Douglas A. McIntyre is the co-founder, chief executive officer and editor in chief of 24/7 Wall St. and 24/7 Tempo. He has held these jobs since 2006.

McIntyre has written thousands of articles for 24/7 Wall St. He is an expert on corporate finance, the automotive industry, media companies and international finance. He has edited articles on national demographics, sports, personal income and travel.

His work has been quoted or mentioned in The New York Times, The Wall Street Journal, Los Angeles Times, The Washington Post, NBC News, Time, The New Yorker, HuffPost USA Today, Business Insider, Yahoo, AOL, MarketWatch, The Atlantic, Bloomberg, New York Post, Chicago Tribune, Forbes, The Guardian and many other major publications. McIntyre has been a guest on CNBC, the BBC and television and radio stations across the country.

A magna cum laude graduate of Harvard College, McIntyre also was president of The Harvard Advocate. Founded in 1866, the Advocate is the oldest college publication in the United States.
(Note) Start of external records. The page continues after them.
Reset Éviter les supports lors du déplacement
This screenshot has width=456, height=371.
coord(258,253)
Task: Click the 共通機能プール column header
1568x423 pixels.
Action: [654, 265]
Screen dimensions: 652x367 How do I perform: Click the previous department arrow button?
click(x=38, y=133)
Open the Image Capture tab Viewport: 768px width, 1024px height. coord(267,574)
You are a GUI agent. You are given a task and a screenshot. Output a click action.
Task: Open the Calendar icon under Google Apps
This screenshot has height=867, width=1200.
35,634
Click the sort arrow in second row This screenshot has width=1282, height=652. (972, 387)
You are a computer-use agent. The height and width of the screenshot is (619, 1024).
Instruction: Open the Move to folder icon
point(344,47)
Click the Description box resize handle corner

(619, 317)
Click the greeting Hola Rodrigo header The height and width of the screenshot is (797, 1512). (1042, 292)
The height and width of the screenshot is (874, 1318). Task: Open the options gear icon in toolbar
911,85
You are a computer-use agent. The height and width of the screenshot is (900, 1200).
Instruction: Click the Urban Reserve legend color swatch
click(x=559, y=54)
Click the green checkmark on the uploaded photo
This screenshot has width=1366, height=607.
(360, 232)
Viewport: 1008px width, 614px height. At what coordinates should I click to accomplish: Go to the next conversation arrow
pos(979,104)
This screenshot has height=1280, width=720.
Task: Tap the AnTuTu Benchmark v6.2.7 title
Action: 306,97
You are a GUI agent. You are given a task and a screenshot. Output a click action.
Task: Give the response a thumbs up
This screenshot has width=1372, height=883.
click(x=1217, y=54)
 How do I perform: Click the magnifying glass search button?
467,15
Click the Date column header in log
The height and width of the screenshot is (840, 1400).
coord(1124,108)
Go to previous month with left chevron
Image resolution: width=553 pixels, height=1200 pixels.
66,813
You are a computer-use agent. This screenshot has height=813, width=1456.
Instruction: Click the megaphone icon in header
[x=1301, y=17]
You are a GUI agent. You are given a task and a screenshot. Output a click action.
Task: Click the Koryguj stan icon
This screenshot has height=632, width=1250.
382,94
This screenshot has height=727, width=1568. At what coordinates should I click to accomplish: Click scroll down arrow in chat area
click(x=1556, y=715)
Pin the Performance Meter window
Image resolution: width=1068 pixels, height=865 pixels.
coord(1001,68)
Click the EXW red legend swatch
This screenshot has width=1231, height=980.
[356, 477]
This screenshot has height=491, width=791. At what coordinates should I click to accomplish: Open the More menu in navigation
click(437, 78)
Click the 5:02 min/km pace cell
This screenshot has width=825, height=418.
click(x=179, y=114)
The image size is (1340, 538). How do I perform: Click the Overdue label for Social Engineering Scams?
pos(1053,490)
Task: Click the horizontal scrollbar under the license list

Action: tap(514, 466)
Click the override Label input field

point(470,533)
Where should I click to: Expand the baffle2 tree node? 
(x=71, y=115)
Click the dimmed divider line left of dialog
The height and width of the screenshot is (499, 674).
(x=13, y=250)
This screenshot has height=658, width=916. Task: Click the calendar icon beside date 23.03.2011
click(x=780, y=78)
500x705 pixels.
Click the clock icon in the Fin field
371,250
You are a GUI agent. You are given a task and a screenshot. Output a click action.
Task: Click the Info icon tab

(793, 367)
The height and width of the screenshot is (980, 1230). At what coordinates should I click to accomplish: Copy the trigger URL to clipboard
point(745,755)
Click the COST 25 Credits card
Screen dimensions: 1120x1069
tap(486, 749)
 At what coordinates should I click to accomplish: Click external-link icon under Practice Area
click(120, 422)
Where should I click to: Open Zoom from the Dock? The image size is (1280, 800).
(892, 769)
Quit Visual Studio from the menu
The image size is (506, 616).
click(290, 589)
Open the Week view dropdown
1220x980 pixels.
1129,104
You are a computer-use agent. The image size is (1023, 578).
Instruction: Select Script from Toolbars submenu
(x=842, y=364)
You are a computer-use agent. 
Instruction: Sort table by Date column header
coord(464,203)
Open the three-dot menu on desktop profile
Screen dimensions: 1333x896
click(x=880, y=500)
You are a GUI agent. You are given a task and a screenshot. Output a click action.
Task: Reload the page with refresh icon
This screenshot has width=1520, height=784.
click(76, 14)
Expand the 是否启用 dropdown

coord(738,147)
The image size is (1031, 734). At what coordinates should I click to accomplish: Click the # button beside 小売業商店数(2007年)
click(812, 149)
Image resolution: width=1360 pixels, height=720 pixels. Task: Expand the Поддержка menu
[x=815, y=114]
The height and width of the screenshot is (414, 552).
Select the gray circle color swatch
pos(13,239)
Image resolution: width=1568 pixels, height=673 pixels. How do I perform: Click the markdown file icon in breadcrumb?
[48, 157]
TheStreet.com, Comps.com and Edgar Online are some of the public companies for which McIntyre served on the board of directors. He was a Vicinity Corporation board member when the company was sold to Microsoft in 2002. He served on the audit committees of some of these companies.

McIntyre has been the CEO of FutureSource, a provider of trading terminals and news to commodities and futures traders. He was president of Switchboard, the online phone directory company. He served as chairman and CEO of On2 Technologies, the video compression company that provided video compression software for Adobe’s Flash. Google bought On2 in 2009.